Esta medida da respuesta a una demanda social ampliamente respaldada, impulsada a través de una Iniciativa Legislativa Popular (ILP) que recogió más de 700.000 firmas y cuya toma en consideración contó con amplio apoyo parlamentario. Más allá del acuerdo político, entendemos esta aprobación como un logro colectivo de la ciudadanía, de los derechos humanos y de la justicia social, que ha contado también con el respaldo expreso, en distintos momentos del proceso, de la Confederación Episcopal Española, CONFER y Cáritas Española.
Desde las Plataformas Sociales Salesianas hemos acompañado y apoyado esta reivindicación, sumándonos al movimiento “Esenciales”, liderado por personas migrantes y respaldado por numerosas entidades sociales, entre ellas entidades eclesiales que, desde el año 2021, vienen apoyando de manera continuada el proceso de regularización extraordinaria. Lo hemos hecho desde la convicción de que ninguna persona debería vivir en la invisibilidad administrativa, la inseguridad jurídica o la exclusión de los derechos básicos.

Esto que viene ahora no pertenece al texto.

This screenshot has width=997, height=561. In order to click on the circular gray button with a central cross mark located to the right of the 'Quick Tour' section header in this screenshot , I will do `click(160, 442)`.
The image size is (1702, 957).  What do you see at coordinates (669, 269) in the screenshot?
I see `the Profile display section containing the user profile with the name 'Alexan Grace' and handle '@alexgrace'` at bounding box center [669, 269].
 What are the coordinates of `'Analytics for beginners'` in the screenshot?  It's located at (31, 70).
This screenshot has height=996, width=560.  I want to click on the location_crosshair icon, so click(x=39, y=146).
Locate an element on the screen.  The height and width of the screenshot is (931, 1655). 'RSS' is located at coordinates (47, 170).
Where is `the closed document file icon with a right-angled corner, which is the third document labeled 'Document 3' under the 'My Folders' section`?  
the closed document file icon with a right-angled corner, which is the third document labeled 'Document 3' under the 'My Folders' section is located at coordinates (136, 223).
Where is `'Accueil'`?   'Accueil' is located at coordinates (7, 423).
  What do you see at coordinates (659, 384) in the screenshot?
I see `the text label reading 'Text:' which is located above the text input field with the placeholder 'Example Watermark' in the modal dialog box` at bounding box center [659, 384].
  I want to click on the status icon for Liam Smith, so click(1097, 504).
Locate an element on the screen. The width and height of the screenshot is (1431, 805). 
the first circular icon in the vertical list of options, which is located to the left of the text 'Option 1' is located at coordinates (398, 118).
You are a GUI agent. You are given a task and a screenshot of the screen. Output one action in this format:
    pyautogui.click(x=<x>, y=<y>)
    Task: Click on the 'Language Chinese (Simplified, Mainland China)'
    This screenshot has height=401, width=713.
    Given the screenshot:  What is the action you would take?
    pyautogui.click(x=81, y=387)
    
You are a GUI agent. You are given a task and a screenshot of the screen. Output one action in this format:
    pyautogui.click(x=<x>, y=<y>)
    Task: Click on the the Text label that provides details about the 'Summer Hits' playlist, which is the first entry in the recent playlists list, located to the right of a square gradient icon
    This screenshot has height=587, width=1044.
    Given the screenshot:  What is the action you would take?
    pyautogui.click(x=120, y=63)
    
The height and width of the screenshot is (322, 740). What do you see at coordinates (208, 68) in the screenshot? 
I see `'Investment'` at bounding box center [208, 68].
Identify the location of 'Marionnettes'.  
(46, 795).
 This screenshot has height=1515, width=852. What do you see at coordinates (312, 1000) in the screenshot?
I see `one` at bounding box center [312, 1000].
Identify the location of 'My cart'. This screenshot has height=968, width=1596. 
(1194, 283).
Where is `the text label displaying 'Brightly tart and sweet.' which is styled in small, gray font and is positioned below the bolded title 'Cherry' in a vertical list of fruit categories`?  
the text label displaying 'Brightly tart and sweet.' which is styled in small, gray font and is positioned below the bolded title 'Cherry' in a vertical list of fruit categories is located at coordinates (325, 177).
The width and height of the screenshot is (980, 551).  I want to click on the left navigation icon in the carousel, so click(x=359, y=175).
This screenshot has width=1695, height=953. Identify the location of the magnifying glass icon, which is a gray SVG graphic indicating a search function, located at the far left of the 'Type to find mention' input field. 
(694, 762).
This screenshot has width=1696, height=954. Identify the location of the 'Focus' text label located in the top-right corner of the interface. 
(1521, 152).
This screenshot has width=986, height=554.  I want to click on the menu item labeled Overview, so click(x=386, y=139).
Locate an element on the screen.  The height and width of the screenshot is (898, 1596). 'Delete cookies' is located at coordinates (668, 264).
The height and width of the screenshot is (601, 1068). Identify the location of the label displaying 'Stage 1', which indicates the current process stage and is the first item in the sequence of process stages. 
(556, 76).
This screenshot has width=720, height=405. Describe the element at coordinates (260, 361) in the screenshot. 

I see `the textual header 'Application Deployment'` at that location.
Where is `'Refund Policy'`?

En este marco, las entidades eclesiales han impulsado y participado en un proceso amplio y participativo que ha llegado a concitar a más de 900 organizaciones de diversa índole. Desde el año 2023, estas entidades han participado en numerosas reuniones con actores políticos y sociales, trasladando una preocupación compartida y constatada en el día a día de su labor de acompañamiento: la relación directa e innegable entre la irregularidad administrativa y las situaciones de exclusión social.
Acogemos esta decisión con alegría, responsabilidad y con cautela. Alegría, porque reconoce y dignifica una realidad existente; responsabilidad y cautela, porque su eficacia dependerá de que las administraciones doten el proceso de los medios necesarios para que la regularización se traduzca en derechos reales y efectivos para las más de 500.000 personas a las que podría beneficiar.
La regularización extraordinaria no crea una nueva realidad: la reconoce. Permite acceder a derechos fundamentales como la sanidad, el empleo en condiciones dignas y la participación social, y contribuye a romper dinámicas de explotación, precariedad y economía informal que se sostienen precisamente sobre la irregularidad.
Las entidades que formamos parte de la Coordinadora Estatal de Plataformas Sociales Salesianas llevamos más de 25 años acompañando a miles de personas migrantes que se encuentran en situación de vulnerabilidad. Desde nuestros proyectos, servicios y recursos trabajamos por una inclusión social plena y una inserción laboral digna, poniendo siempre en el centro a la persona, su dignidad y su proyecto de vida.
Este acompañamiento se desarrolla también en espacios educativos y comunitarios como escuelas, centros juveniles y parroquias, donde las personas migrantes participan de manera activa en la vida cotidiana, aportando, construyendo comunidad y formando parte plena de nuestras comunidades educativas, pastorales y sociales.
Desde el Observatorio Salesiano de las Migraciones, como parte del compromiso de la CEPSS y de las once entidades sociales de Salesianos y Salesianas en España, continuamos reflexionando, visibilizando y actuando de manera conjunta ante las realidades migratorias.
Seguiremos acompañando este proceso desde la cercanía, la escucha y el compromiso, confiando en que esta medida sea un paso más hacia una sociedad más justa, cohesionada y acogedora, donde todas las personas puedan vivir con derechos, dignidad y reconocimiento pleno.